[Stored dataset items]
[Start of section]
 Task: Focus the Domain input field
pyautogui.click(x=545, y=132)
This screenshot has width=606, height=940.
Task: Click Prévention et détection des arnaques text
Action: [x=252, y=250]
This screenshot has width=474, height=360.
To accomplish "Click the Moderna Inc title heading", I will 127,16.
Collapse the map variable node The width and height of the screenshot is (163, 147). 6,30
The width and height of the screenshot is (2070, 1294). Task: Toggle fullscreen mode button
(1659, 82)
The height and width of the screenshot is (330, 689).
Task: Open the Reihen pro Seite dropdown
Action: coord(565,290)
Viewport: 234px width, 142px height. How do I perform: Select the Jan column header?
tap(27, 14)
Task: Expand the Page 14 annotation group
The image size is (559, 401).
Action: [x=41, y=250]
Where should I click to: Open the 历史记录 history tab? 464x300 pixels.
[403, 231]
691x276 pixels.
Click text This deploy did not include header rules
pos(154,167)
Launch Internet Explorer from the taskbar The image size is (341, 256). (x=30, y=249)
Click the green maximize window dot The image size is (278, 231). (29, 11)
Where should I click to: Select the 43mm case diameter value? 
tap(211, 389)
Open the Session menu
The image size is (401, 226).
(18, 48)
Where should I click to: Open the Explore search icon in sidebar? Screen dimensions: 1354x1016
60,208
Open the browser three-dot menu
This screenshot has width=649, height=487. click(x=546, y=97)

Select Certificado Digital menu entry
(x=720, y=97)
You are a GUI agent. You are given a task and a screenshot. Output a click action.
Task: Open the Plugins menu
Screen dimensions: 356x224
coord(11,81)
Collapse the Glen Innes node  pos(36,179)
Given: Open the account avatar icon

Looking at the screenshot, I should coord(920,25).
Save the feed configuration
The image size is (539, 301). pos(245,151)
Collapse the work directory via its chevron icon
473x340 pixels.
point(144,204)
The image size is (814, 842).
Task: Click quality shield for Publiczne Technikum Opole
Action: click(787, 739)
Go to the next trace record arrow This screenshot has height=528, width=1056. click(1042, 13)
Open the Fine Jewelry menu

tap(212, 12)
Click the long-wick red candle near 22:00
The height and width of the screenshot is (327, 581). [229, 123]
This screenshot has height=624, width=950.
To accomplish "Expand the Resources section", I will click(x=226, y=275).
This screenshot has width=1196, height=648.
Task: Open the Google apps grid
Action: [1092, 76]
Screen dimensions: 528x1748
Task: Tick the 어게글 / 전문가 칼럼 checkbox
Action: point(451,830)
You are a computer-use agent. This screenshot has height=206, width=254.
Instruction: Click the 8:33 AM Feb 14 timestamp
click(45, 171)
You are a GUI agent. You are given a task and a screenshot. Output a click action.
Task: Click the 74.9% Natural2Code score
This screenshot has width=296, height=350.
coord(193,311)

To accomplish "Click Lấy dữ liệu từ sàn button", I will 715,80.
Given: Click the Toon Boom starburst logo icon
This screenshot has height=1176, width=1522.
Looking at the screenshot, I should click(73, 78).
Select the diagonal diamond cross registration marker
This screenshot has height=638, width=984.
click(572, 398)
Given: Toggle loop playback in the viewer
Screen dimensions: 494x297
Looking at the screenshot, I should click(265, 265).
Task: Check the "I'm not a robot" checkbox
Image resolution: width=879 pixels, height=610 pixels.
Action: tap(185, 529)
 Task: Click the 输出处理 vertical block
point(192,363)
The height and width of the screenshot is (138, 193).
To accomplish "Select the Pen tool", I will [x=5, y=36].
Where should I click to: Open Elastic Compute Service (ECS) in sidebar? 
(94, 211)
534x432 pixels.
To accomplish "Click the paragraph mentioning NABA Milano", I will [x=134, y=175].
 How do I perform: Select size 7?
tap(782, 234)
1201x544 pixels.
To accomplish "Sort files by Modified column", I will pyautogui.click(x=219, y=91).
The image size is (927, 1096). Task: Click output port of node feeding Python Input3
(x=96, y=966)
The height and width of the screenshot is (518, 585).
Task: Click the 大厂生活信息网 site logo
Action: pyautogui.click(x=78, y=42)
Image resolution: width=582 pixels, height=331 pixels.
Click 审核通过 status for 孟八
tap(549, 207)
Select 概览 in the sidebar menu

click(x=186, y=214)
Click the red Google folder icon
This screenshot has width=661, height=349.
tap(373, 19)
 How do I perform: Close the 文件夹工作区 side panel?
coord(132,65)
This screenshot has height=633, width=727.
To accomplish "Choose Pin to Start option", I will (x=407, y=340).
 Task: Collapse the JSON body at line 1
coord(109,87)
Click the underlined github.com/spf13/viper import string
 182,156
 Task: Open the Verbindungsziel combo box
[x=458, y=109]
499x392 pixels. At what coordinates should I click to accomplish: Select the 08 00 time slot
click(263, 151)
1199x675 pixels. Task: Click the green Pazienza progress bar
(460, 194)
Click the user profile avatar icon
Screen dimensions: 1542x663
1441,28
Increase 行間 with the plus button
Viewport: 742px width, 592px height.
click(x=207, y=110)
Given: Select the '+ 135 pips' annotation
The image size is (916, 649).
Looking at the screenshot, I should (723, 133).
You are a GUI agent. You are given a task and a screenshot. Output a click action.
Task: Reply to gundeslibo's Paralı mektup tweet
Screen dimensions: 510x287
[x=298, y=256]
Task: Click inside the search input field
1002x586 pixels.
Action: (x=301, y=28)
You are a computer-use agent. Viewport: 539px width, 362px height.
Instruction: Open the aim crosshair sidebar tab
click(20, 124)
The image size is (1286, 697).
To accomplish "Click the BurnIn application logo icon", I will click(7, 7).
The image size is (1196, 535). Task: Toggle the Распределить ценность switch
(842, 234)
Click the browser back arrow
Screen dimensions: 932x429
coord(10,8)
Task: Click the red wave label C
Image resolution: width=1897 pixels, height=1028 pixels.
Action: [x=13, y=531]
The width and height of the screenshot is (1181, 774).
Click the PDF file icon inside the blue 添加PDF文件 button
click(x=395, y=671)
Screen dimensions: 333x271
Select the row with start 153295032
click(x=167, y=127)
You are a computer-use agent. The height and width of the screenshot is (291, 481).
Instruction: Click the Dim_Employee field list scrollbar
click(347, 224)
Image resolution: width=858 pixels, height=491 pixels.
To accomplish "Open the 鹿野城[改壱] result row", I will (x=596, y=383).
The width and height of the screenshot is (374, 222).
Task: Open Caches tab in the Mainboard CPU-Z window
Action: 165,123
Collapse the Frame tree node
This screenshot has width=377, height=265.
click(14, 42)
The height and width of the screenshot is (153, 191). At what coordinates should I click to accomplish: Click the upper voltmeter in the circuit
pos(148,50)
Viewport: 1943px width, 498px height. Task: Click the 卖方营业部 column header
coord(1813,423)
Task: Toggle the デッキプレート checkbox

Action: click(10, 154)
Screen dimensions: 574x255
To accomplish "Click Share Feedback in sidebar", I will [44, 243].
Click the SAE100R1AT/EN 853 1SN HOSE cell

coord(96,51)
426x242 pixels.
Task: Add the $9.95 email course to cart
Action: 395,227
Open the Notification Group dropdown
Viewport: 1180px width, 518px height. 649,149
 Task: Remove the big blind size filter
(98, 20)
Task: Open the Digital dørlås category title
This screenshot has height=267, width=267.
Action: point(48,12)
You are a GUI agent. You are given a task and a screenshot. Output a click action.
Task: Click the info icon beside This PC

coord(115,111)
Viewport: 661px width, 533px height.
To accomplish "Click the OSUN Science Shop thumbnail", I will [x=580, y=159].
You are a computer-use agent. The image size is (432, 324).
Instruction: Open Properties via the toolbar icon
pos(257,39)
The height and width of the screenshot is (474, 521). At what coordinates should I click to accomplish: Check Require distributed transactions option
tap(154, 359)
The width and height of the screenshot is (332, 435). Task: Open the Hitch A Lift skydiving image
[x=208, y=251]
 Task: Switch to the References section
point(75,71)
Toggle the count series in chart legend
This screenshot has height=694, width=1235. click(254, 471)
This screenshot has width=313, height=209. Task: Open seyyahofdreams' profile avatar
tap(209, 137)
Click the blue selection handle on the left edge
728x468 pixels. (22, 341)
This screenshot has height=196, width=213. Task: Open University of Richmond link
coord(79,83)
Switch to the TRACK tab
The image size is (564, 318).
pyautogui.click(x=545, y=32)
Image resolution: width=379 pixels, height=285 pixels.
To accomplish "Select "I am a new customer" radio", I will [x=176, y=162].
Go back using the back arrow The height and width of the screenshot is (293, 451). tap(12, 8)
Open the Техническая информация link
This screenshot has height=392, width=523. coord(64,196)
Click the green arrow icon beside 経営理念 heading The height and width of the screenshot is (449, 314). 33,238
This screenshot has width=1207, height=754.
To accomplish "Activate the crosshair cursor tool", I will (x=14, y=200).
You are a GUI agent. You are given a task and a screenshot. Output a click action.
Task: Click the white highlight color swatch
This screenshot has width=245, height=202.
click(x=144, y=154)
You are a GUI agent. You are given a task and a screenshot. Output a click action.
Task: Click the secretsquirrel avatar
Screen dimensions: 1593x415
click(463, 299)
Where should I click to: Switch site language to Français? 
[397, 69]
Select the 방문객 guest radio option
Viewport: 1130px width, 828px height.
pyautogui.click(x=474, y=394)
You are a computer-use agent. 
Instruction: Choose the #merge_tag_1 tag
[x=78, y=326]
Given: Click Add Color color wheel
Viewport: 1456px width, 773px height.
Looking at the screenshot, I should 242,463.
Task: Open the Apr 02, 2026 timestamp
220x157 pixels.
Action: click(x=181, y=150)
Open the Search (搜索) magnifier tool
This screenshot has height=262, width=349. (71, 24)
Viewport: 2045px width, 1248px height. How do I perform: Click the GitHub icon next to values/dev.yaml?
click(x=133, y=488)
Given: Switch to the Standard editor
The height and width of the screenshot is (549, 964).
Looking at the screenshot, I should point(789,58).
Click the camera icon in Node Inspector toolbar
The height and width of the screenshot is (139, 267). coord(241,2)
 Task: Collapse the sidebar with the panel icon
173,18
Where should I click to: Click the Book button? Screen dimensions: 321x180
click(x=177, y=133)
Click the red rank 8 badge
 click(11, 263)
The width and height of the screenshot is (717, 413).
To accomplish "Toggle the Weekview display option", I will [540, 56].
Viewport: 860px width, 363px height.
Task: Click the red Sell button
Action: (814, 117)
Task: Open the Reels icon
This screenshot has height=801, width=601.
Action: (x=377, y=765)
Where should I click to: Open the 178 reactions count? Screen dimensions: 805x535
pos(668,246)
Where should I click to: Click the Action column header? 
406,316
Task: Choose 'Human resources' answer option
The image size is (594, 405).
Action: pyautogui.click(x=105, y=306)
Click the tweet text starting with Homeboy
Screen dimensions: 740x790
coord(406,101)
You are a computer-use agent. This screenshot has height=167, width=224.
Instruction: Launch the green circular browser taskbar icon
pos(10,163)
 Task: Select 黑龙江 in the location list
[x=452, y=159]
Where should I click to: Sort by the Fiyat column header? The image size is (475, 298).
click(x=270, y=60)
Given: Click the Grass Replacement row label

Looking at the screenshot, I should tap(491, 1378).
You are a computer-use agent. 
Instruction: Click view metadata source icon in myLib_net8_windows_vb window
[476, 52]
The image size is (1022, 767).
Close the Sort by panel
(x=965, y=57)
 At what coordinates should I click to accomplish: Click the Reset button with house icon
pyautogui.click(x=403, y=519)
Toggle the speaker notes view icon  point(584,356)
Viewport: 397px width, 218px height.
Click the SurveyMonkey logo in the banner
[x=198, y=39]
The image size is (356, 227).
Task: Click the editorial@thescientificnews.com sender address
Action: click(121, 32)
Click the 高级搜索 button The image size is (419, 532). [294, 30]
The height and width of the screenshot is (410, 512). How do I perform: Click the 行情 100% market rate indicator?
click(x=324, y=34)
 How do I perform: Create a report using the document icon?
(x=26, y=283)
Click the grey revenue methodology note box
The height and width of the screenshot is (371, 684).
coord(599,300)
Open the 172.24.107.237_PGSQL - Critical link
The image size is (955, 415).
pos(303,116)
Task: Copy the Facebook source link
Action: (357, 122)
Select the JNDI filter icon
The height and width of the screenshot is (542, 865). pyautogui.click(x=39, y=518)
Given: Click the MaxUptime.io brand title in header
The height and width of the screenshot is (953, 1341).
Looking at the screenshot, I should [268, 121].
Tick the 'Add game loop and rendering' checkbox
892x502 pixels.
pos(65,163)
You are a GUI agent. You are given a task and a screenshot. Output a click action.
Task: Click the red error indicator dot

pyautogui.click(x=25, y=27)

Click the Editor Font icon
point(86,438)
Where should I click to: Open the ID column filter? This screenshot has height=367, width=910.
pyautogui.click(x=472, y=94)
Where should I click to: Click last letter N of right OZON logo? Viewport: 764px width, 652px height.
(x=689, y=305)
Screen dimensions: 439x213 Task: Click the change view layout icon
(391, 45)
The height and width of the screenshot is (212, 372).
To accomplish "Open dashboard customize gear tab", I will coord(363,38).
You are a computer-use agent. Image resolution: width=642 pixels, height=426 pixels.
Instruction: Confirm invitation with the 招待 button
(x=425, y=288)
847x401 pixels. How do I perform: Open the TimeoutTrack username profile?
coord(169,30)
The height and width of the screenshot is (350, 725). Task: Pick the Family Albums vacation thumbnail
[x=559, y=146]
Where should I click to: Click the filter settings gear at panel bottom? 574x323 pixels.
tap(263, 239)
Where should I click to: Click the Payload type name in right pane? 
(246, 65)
[End of section]
» **Task to carry out**: Only a number is expected here: how many lines of the records above contain "computer".

» **Exercise solution**: 8